* Instructions for the task
Only the lines from the top of the data through the line containing "Συμμόρφωση (779, 1296)" should be duplicated, exactly as they appear.

Start of Entries shown

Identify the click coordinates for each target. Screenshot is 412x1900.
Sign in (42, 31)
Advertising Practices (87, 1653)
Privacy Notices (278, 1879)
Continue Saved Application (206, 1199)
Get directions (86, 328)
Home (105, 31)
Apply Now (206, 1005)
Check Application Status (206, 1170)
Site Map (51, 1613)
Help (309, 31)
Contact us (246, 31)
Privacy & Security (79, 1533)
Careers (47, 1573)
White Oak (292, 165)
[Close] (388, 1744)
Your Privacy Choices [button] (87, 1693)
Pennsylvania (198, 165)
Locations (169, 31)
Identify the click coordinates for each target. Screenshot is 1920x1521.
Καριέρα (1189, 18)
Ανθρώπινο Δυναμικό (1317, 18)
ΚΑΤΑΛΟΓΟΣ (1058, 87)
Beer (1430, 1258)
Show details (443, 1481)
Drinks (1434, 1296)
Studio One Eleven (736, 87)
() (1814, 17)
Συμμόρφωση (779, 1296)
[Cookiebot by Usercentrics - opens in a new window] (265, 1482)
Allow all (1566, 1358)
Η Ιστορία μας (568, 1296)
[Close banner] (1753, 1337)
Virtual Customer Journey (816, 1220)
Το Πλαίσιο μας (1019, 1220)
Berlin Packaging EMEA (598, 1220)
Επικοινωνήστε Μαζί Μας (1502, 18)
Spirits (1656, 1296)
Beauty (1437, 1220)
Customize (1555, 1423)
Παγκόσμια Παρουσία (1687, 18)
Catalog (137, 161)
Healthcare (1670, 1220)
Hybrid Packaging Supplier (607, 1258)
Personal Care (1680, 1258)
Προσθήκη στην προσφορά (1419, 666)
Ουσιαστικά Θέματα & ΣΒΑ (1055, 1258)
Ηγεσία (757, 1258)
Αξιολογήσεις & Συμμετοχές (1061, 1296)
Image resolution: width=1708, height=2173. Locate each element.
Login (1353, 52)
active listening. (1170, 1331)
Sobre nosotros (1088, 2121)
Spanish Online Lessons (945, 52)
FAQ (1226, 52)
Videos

End of Entries shown

* Answer to this task
Identify the click coordinates for each target. Screenshot is 412x1900.
Sign in (42, 31)
Advertising Practices (87, 1653)
Privacy Notices (278, 1879)
Continue Saved Application (206, 1199)
Get directions (86, 328)
Home (105, 31)
Apply Now (206, 1005)
Check Application Status (206, 1170)
Site Map (51, 1613)
Help (309, 31)
Contact us (246, 31)
Privacy & Security (79, 1533)
Careers (47, 1573)
White Oak (292, 165)
[Close] (388, 1744)
Your Privacy Choices [button] (87, 1693)
Pennsylvania (198, 165)
Locations (169, 31)
Identify the click coordinates for each target. Screenshot is 1920x1521.
Καριέρα (1189, 18)
Ανθρώπινο Δυναμικό (1317, 18)
ΚΑΤΑΛΟΓΟΣ (1058, 87)
Beer (1430, 1258)
Show details (443, 1481)
Drinks (1434, 1296)
Studio One Eleven (736, 87)
() (1814, 17)
Συμμόρφωση (779, 1296)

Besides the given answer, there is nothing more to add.